**Task instructions**
a: From the patch below, extract the passage from "Inode's data or" to "for nojournal mode." word for word.
b: In the patch below, which mode also gets a data integrity fix?

**Selection**
────────────────────
Inode's data or non journaled quota may be written w/o jounral so we must
send a barrier at the end of ext4_sync_fs. But it can be skipped if journal
commit will do it for us.

Also fix data integrity for nojournal mode.

Signed-off-by: Dmitry Monakhov <dmonakhov@openvz.org>
---
 fs/ext4/fsync.c      |    2 +-
 fs/ext4/super.c      |   34 +++++++++++++++++++++++++++++++++-
 fs/jbd2/journal.c    |   18 +++++++++++++++++-
 include/linux/jbd2.h |    2 +-
 4 files changed, 52 insertions(+), 4 deletions(-)

diff --git a/fs/ext4/fsync.c b/fs/ext4/fsync.c
index e0ba8a4..8a0dee8 100644
--- a/fs/ext4/fsync.c
+++ b/fs/ext4/fsync.c
@@ -164,7 +164,7 @@ int ext4_sync_file(struct file *file, loff_t start, loff_t end, int datasync)
 
 	commit_tid = datasync ? ei->i_datasync_tid : ei->i_sync_tid;
 	if (journal->j_flags & JBD2_BARRIER &&
-	    !jbd2_trans_will_send_data_barrier(journal, commit_tid))
+	    !jbd2_trans_will_send_data_barrier(journal, &commit_tid))
────────────────────
**Supplied data**
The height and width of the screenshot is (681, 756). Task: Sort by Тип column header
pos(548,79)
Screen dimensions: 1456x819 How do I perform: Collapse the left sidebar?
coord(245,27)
────────────────────
**Complete answers**
a:
Inode's data or non journaled quota may be written w/o jounral so we must
send a barrier at the end of ext4_sync_fs. But it can be skipped if journal
commit will do it for us.

Also fix data integrity for nojournal mode.

b: Nojournal mode.